# Favorite wahoo setup and spread



## Timmayy (Jun 12, 2017)

So after our recent semi successful weekend trolling we are excited for the rest of the summer. 

One of the areas of trolling that we are very undergeared for is wahoo. We want to have a few different options and as we have lots of stuff for tuna trolling we are wanting to spend the next few weeks getting a nice wahoo spread setup for whenever we get the itch to do that.

So what are yalls suggestions on kinds of spreads to run? Is a 6 line spread overkill for wahoo? We pretty regularly ran 7 in Venice for tuna 

From a very initial search I think I want 2 San sal candy black Bart’s (color suggestions welcomd) 2 Yozuri Bonita (already have one red another color suggestion welcomed). So with that in mind what would be two more good lures to drag behind. 

For overal setup we would be using talica 25s and 50s spoiled with 80-100lb braid. Most already have about 50-100 yards of 100-150lb mono topshot. With that in mind is a heavy 300lb 30ft section of shock leader necessary?

Dataset excerpts

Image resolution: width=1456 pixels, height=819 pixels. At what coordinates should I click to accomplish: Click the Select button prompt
...
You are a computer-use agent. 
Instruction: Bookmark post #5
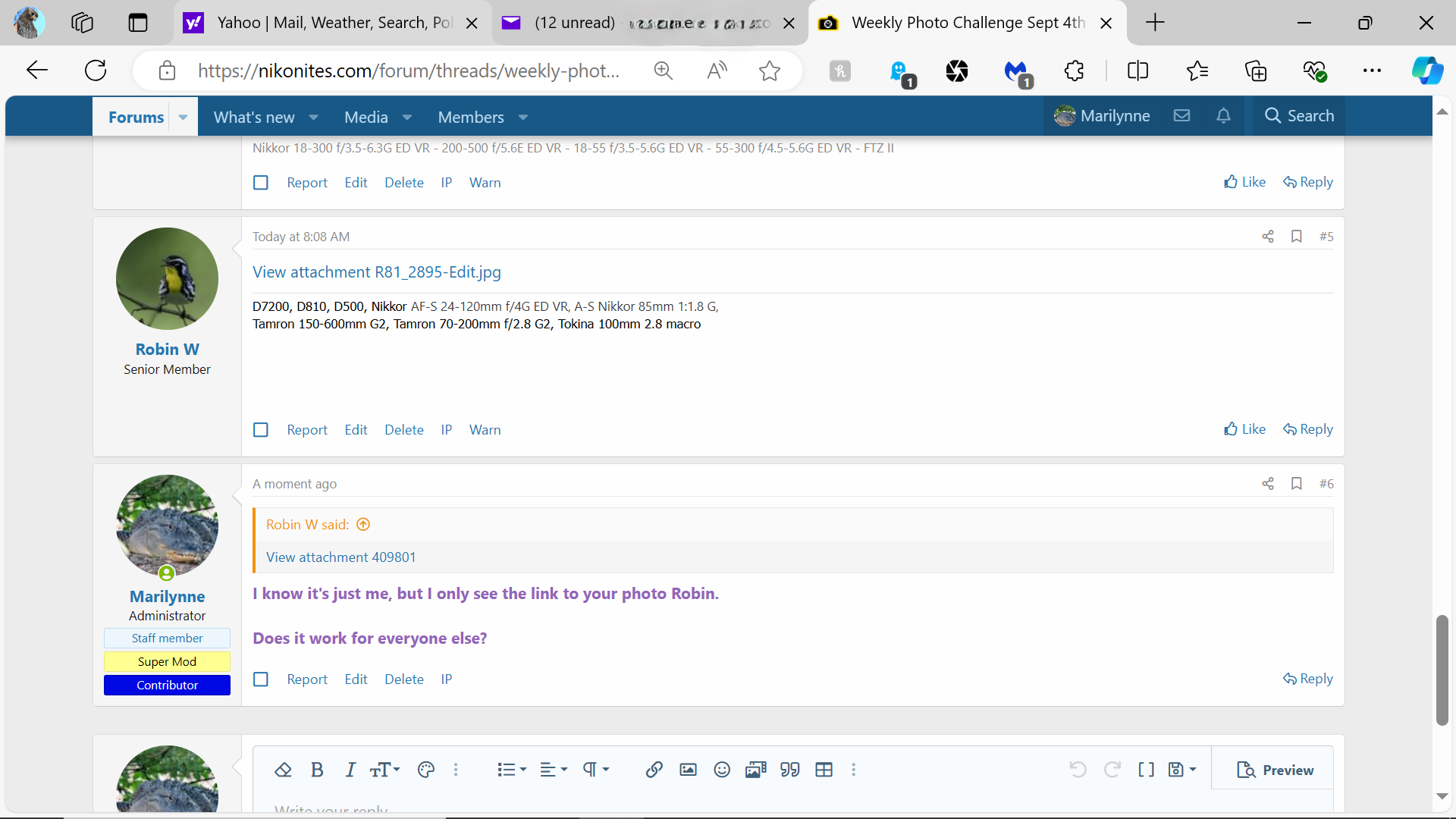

Objective
Carry on the forum thread about wahoo trolling spreads, starting after its last sentence. The listing has no connection to the wahoo trolling thread.

Task output
Also what weight inline trolling leads are recommended and how would that interact with which lure I’m dragging. Also would I be ok running cable instead of wire. I cannot stand wire. 

So with those lure choices in mind and some added suggestions from y’all what would your spread look like in terms of distances and weights. Thinking about a 12knot troll plus or minus a few knots. 

Sorry for the bombardment of questions but I’m really trying to soak up everything as much as I can


----------



## Reelbait (Mar 3, 2013)

We use 7 in a spread with 36 ft Rupps.
I learned to use quality wire. Not the cheap stuff sold in most stores.
What you put in your spread (color, pattern, etc) depends on overcast conditions.
Jets, bullets, plugs vary on trolling speed. We run 6-7 kts with ballyhoo plugged.
Everybody has a favorite lure. Mine is obviously an 8 in. "older pattern" YB.
Rule 1 in wahoo trolling: _it's all just a best guess_


----------



## Beachbum420 (Apr 19, 2018)

Purple seems to be the color for hoos .


----------



## JohnnyMac_13 (Apr 8, 2015)

You should check out the Florida Sport Fishing wahoo high speed trolling seminar. He answers a bunch of your questions. 
Heres the link...
https://m.youtube.com/watch?v=hO7BpVHZ7cA


----------



## b smith (Jul 7, 2015)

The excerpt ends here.